Keeping the deaf connected

From: Daily Press - Newport News,VA,USA - Oct 31, 2008

Melanie Paul, of Hampton, is deaf and uses the Sorenson Video Relay Service to communicate.

October 31, 2008

After using the same bank for 25 years, Melanie Paul expected them to accept her call. Instead, they hung up.

"They said, 'I'm sorry we cannot accept these types of calls,'" Paul said, referring to an assisted phone service that many deaf people rely on to make calls. "Then I call back and tell them that I am deaf, and to please not hang up on me again."

The problem is a lack of knowledge when it comes to the Sorenson Video Relay Service, a communication service for the deaf community that has been around for four years.

The Sorenson VRS allows deaf people to communicate with each other one-on-one, as well as with the rest of the public through an operator. It is a free service, offered 24 hours every day, for deaf people.

Paul has not always been deaf, but due to a wrong diagnosis when she was 12 years old, she lost 90 percent of her hearing. Paul can read lips quite well.

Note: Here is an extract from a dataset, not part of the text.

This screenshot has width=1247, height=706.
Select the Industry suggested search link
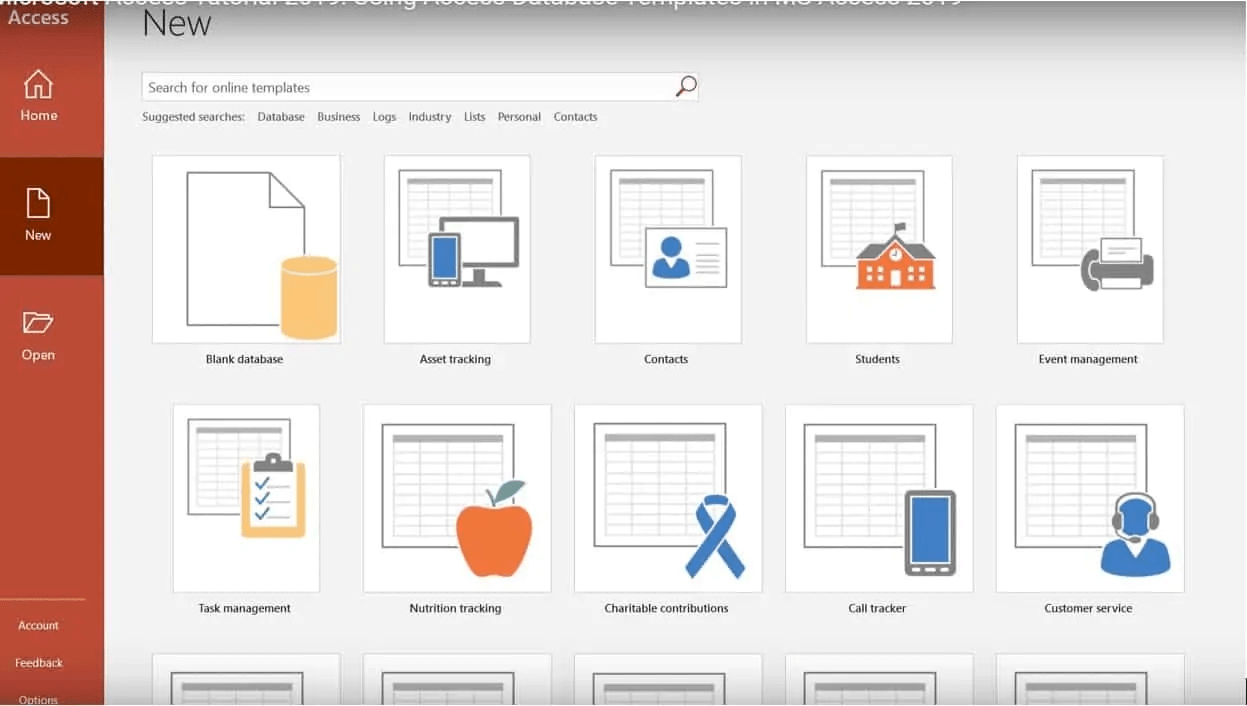click(x=429, y=117)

"I would say 99 percent of deaf people use the Sorenson now, so there's a need for the public to be more aware of it. The public is still only used to the old way of communicating, the TTY, or telephone typewriter, where the person types out what they want to say," said Paul, who has used the Sorenson for more than two years. "Now, we have the Sorenson, which allows us to communicate much better with one another."

The system works through a remote and video phone that rely on an Internet connection and a TV. The deaf person dials the number on the remote, and then an operator comes on to direct the call. The operator and the deaf person can see each other. From there, the deaf person can sign what they want the operator to relay to the person on the other end of the phone. The system also allows two deaf people to communicate directly, by seeing each other on the screen and signing.

Any deaf person can request a Sorenson VRS by visiting After the device is hooked up, there is a short training session.

While the Sorenson VRS allows for better communication for deaf people, the problem is education.

"Agencies, companies and doctor's offices are not aware of the new system," said Paul, an outreach consultant with the Virginia School for the Deaf, Blind and Multi-Disabled. "When you call using the Sorenson, an '800' number pops up, which makes people think it's a telemarketer, so they hang up."

The "800" number isn't the only problem encountered by people using the Sorenson.

"If you can get someone to pick up and not hang up on you, then they hear the operator say, "This is the Sorenson Video Relay Service," and the person on the other end either becomes confused or just hangs up, because they don't know what is happening."

So what can be done to solve the problem? Paul believes more awareness and education about the new system and how it works is the answer.

"Many deaf people who are speech-impaired call just like everyone else, so we need to be understood, and that means understanding how the Sorenson works," said Paul, the first deaf person to graduate from the College of William and Mary with an advanced degree.

"I know it's frustrating for them too, when they answer the phone and there's a man telling them that a 'Melanie Paul' is calling. They just need to take the time to have it explained to them."